My ex husband was arrested 4yrs ago now for sexually grooming a 13yr old and sending photos and asking for photos to be sent - he is on the SOR for 7yrs from 2021 - he has dragged me through court to see the children the last three years even though he is low-medium risk to my daughter and low risk to son. He has been using a contact centre with supervision for the last two years but come next year he goes unsupervised with no one to protect the children. There has been concerns with his behaviour towards my daughter also. Social Services cannot help and I feel like ive been banging my head against a brick wall the last few years trying to protect my children from him.

I want to tell my children so they can safeguard themselves and be aware of what is normal behaviour and what is not, but I have no idea on how much to tell them. Has anyone had to tell their children and any advise on how you done this? They are 11 and 12 so still too young to fully understand their dad is a peadofile but also of an age that they should understand certain things.

Thank you.

Posted Fri October 17, 2025 7:12pmReport post

Distressed and pregnant

Member since
November 2020

1299 posts

Hi,

who has raised the concerns about his behaviour towards your daughter? I can't fully see the logic in them approving unsupervised contact just as your children reach the age of the victim without the need for an assessment closer to the time. Is the contact, particularly the unsupervised contact court ordered? Is it documented within the order the frequency and length of time of the contact? Are there any conditions with it, for example would it have to be in a public place at least initially? There are a list of reading materials that I got from the breaking the cycle course. Have a look through them. I'll add them to this thread, you can order them through your local library or in some cases there are videos on YouTube of people reading them. Just make sure that you read or listen to them first to gauge if they're appropriate for your children and pre empt any questions.
Have you seen any of the full reports from the risk assessments highlighting his risk to your own children?
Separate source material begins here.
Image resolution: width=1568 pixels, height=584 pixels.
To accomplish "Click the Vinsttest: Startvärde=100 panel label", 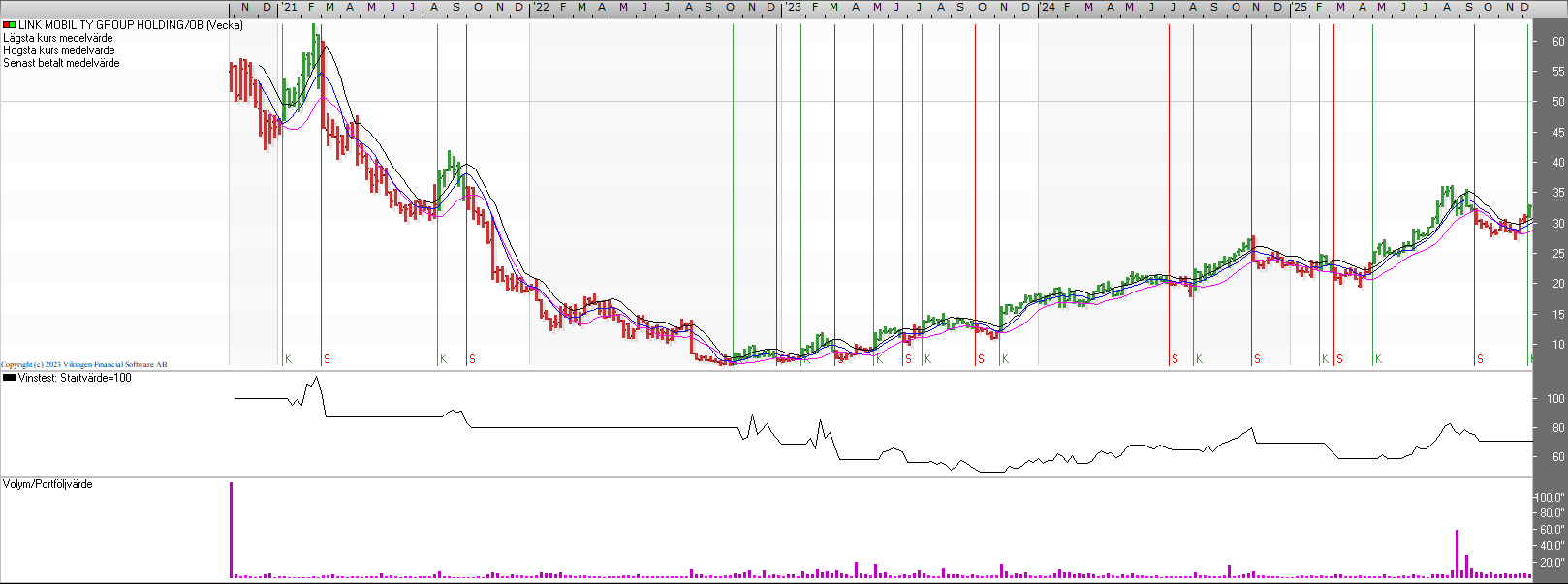I will [x=75, y=378].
Is he classed as low to medium for your daughter purely based on the fact she is the same gender as the victim? xxx

Posted Fri October 17, 2025 11:55pmReport post

Distressed and pregnant

Member since
November 2020

1299 posts

NSPCC have a guide to talking about difficult topics.

Here is the list of books, make sure the parents read them before they try to start the conversation as they may not be appropriate in this situation.

1. An Exceptional Children’s Guide to Touch – Hunter Manasco (no age specified, but for young children, especially those with special needs)

2.Some Secrets Should Never Be Kept – Jayneen Sanders (3+)

3.It’s My Body – Lory Freeman (3–6 years)

4.Your Body Belongs to You – Cornelia Spelman (3–6 years)

5.My Body Belongs to Me – Jill Starishevsky (3–10 years)

6.Tell Somebody it Happened to Me – Nancy Flowers (4–10 years)

7.Come and Tell Me (Be sensible—and safe) – Helen Hollick (5–10 years)

8.Feeling Happy Feeling Safe (A safety guide for young children) – Michelle Elliott(6–11 years)

9. A Very Touching Book (for little people and for big people) – Jan Hindman (8–12 years)

10. Let’s Talk About Sex (Growing up, changing bodies, sex and sexual health) – Robie H. Harris (Pre-teens and teenagers)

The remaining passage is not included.